■ Given data:
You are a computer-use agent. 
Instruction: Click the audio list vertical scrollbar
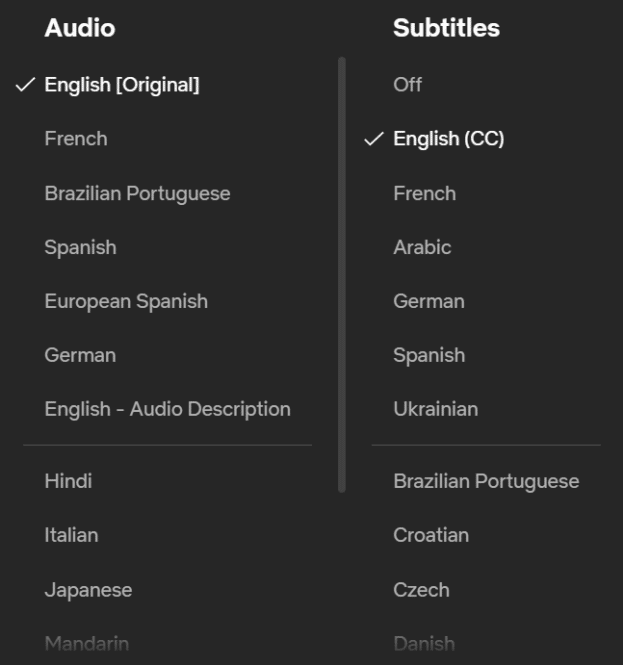(x=342, y=275)
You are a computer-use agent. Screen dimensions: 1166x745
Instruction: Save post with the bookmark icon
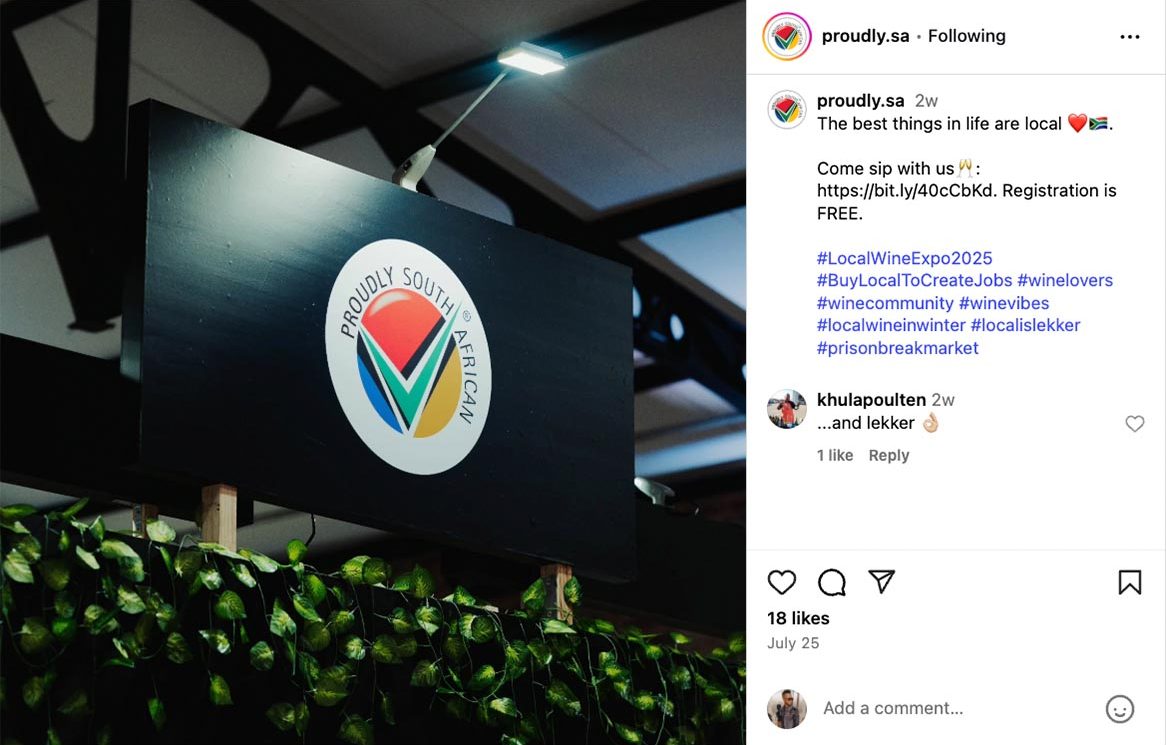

■ Aim of the task: What's needed is an exact copy of every entry, free of pictures.

■ Result of this exercise:
You are a computer-use agent. 
Instruction: Click the audio list vertical scrollbar
(x=342, y=275)
You are a computer-use agent. Screen dimensions: 1166x745
Instruction: Save post with the bookmark icon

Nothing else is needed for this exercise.